Triton Server can't run with GPU

Hello,

I am trying to deploy the models using the Triton Inference Server.

docker run --gpus=1 --rm --net=host -v ${PWD}/model_repository:/models nvcr.io/nvidia/tritonserver:22.09-py3 tritonserver --model-repository=/models

When I try to run the command from Triton Server Github to launch Triton container, I got the following error:

docker: Error response from daemon: failed to create shim task: OCI runtime create failed: runc create failed: unable to start container process: error during container init: error running hook #0: error running hook: exit status 1, stdout: , stderr: Auto-detected mode as ‘legacy’
nvidia-container-cli: initialization error: load library failed: libnvidia-ml.so.1: cannot open shared object file: no such file or directory: unknown.

If I run it without GPU, it works:

What is the possible reason of this problem?

Thanks!

Environment:
• Hardware Platform (Jetson / GPU)
GPU
• Triton Server Image
22.09-py3
• CUDA Version
12.0
• Docker Version
24.0.5

Please
$ sudo apt-get install -y nvidia-docker2
$ sudo apt install nvidia-driver-525

Hi,

thank you for your answer.

Both of them I had already installed, nvidia-docker2 version is 2.13.0-1. Driver version is 525.125.06.

Can you find the lib?
$ sudo find / -name libnvidia-ml.so.1

Please add --runtime=nvidia in the docker run command.
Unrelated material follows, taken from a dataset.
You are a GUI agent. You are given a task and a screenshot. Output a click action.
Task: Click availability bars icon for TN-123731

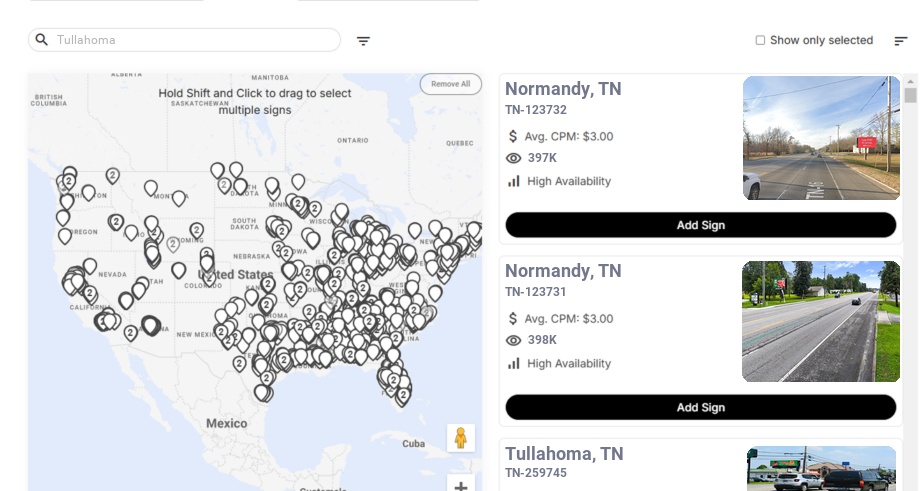[514, 363]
Yes, it can be found, here are output:

/usr/lib/i386-linux-gnu/libnvidia-ml.so.1
/usr/lib/x86_64-linux-gnu/libnvidia-ml.so.1
find: ‘/run/user/1000/doc’: Permission denied
find: ‘/run/user/1000/gvfs’: Permission denied
/var/snap/docker/common/var-lib-docker/overlay2/20cdacd0d96be0cd178f108fd419b3e05a943f4956de496986539a41e57d2cf3/diff/usr/lib/x86_64-linux-gnu/libnvidia-ml.so.1

When I add --runtime=nvidia, there is also an error:

docker: Error response from daemon: Unknown runtime specified nvidia.
See ‘docker run --help’.

Could you please double check if you install nvidia-docker on the machine?

Sure.

Please use the commands mentioned in Error while running action recognition net - #9 by Morganh and retry.

Hi Morganh,

I’ve retried these commands, they actually have been run before, so the issue still exists.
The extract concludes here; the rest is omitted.